Pengamatan gempa bumi di Indonesia berawal pada
tahun 1898 saat pemerintah Hindia Belanda mengoperasikan seismograf mekanik
Ewing. Kemudian pada tahun 1908 dipasang seismograf Wiechert komponen
horizontal yang pada tahun 1928 dilengkapi dengan seismograf Wiechert komponen
vertikal. Pemasangan kedua jenis seismograf tersebut dilakukan di beberapa kota
yaitu Jakarta, Medan, Bengkulu dan Ambon. Dengan instrumen yang ada dilakukan
pemantauan gempa bumi meskipun dengan tingkat keakuratan rendah jika
dibandingkan saat ini.
Pada tahun 1953 BMG sebagai instansi yang terkait dengan pengamatan gempa bumi memasang seismograf Elektromagnetik Sprengnether di Lembang - Bandung yang disusul dengan pemasangan seismograf bertipe sama di Jakarta, Medan, Tangerang, Denpasar, Ujungpandang, Kupang, Jayapura, Manado dan Ambon sehingga terbentuk jaringan seismograf yang pertama kali di Indonesia. Seismograf 3 komponen ini beroperasi di sepuluh kota tersebut sampai dengan tahun 1980-an.
Pada tahun 1964 di stasiun Lembang dipasang Seismograf Teledyne Geotech yang termasuk dalam jaringan WWSSN (World Wide Standard Seismololgical Network).
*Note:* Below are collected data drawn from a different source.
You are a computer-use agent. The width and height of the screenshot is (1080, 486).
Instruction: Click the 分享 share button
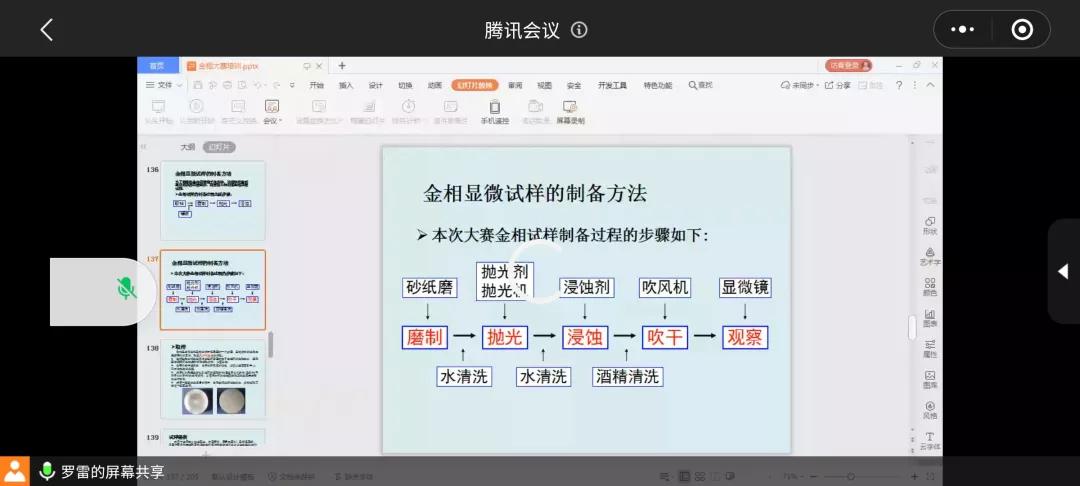click(838, 85)
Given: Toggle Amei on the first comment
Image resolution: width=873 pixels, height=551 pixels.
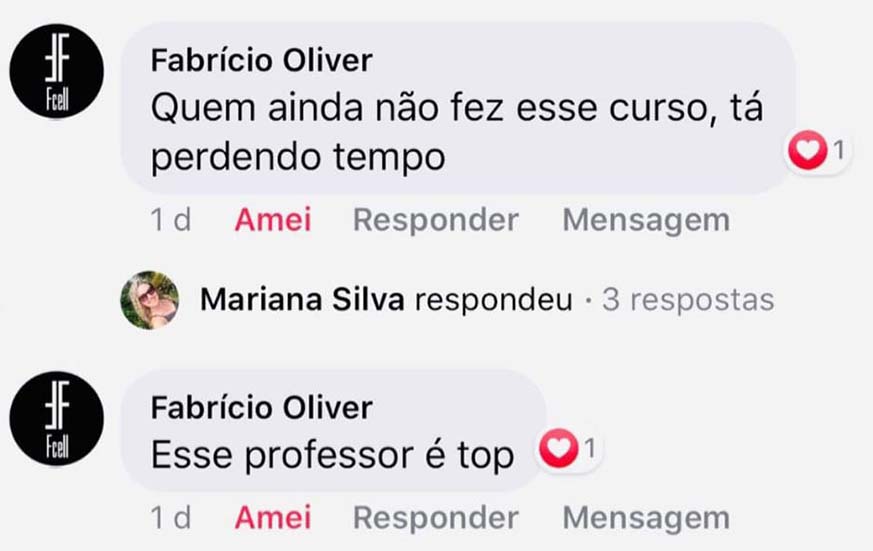Looking at the screenshot, I should pyautogui.click(x=273, y=220).
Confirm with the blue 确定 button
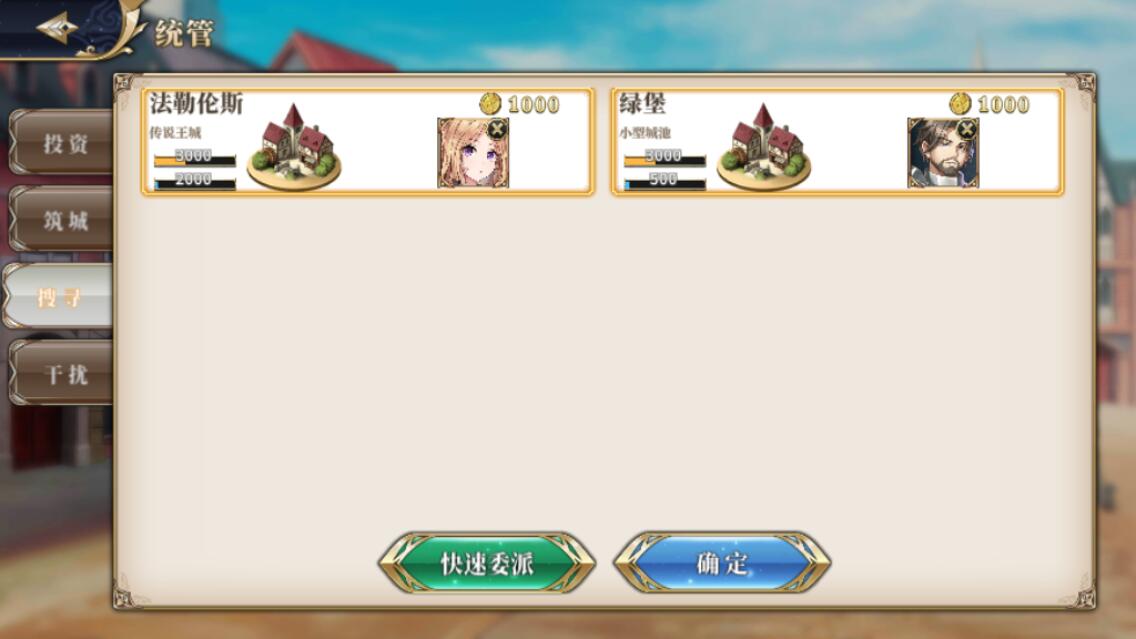The image size is (1136, 639). pos(722,563)
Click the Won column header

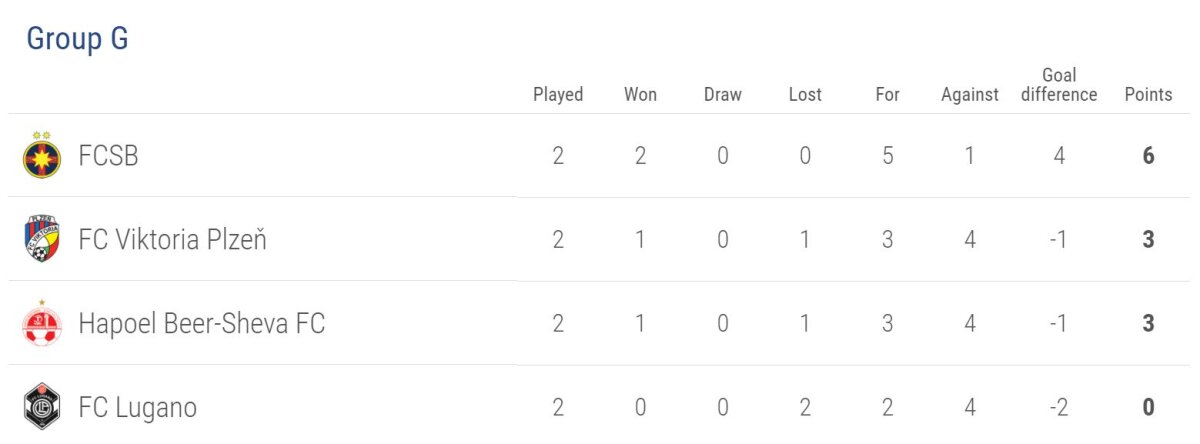click(640, 94)
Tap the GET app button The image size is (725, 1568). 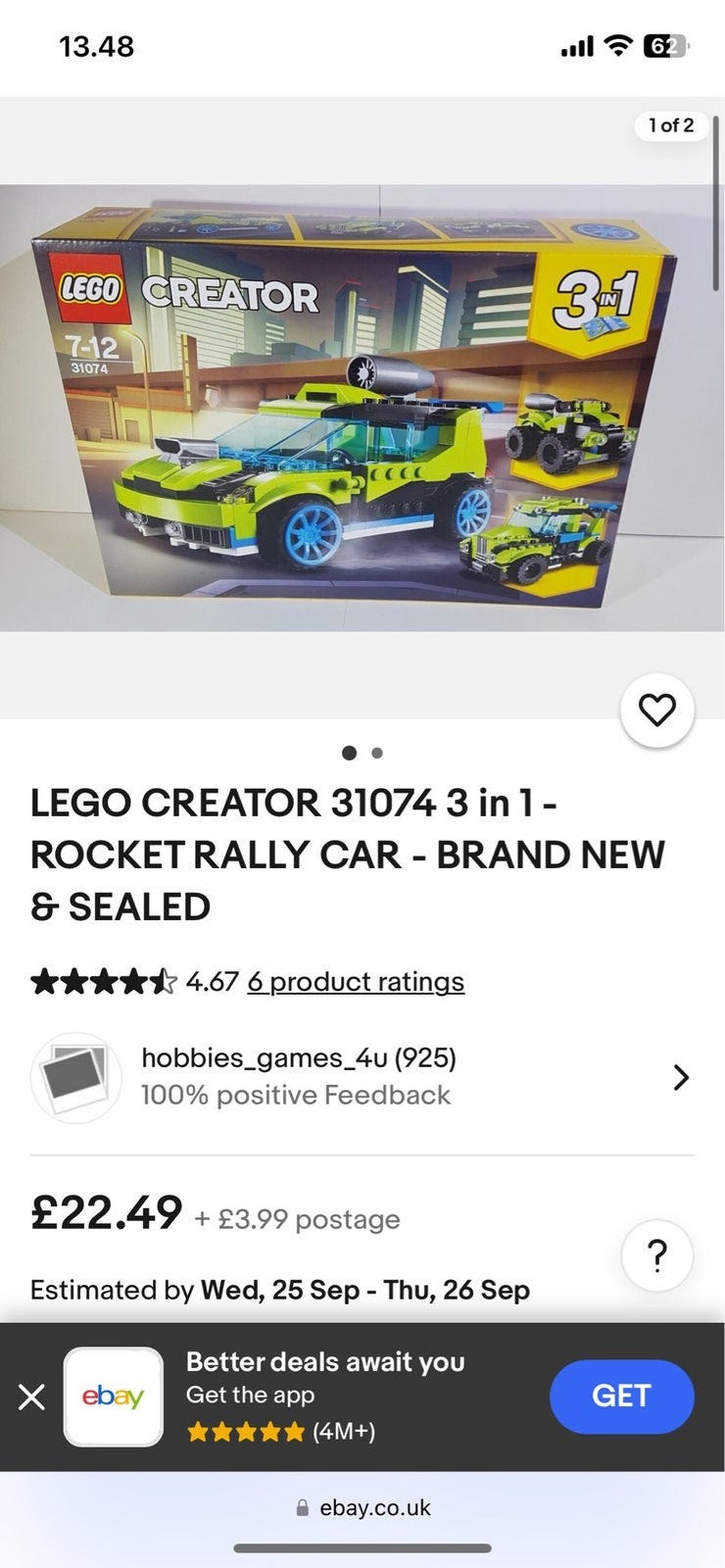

Seismograf ini memiliki 6 komponen dan mengalami modifikasi pada tahun 1978. Kemudian pada tahun 1974 UNDP-Unesco mengadakan proyek pengembangan seismologi di Indonesia yang antara lain meliputi standarisasi seismograf dan proses pengolahan data gempa bumi serta pengembangan jaringan pemantau. Salah satu bentuknya adalah pemasangan seismograf periode pendek (Short Period Seismograph - Kinemetric) komponen Z di 27 stasiun seluruh Indonesia.
Era sistem pemantauan telemetri di BMG dimulai ketika pada tahun 1989 dioperasikan Seismograf Telemetri Periode Pendek komponen Z dari LDG-Perancis di 28 stasiun pemantau di seluruh Indonesia. Stasiun-stasiun ini dikelompokkan menjadi 5 wilayah yang masing-masing memiliki satu Pusat Gempa bumi Regional (Regional Seismological Center) dengan pemantauan secara real time yang dipusatkan di Jakarta sebagai Pusat Gempa bumi Nasional (National Seismological Center). Seluruh stasiun ini pada tahun 1998 dilengkapi dengan fasilitas GARNET. Jaringan tersebut masih beroperasi hingga saat ini dan merupakan jaringan pemantau seismik utama BMG
Sejak tahun 1989 tersebut dapat dikatakan bahwa BMG memiliki dua tipe stasiun pemantau gempa bumi di Indonesia. Pertama adalah stasiun telemetri yang tidak berawak dan lainnya adalah stasiun geofisika konvensional. Di stasiun geofisika konvensional, data gempa bumi diobservasi dengan bantuan operator kemudian dilanjutkan dengan pengolahan data dan analisis parameter gempa bumi sementara. Data tersebut juga dikirimkan melalui internet, faksimil dan sistem komunikasi data lainnya ke PGR dan PGN untuk dianalisis lebih lanjut. Secara keseluruhan saat ini terdapat 30 stasiun geofisika konvensional dan 28 stasiun seismik telemetri yang tersebar di lima balai wilayah di seluruh Indonesia. Balai wilayah yang juga berfungsi sebagai Pusat Gempa Regional ini terdapat di lima kota yaitu Medan, Ciputat, Denpasar, Makasar dan Jayapura
Pada tahun 1993 dipasang seismograf periode panjang (Long Period Seismograph) 3 komponen di stasiun geofisika konvensional Tretes yang dilengkapi dengan TREMORS. Di tahun ini pula dipasang seismograf periode pendek 3 komponen SPS-3 (Kinemetrics) di 9 stasiun geofisika konvensional di seluruh Indonesia yaitu di Banda Aceh, Padang Panjang, Kepahyang, Kotabumi, Tanjungpandan, Kupang, Palu, Ambon dan Sorong.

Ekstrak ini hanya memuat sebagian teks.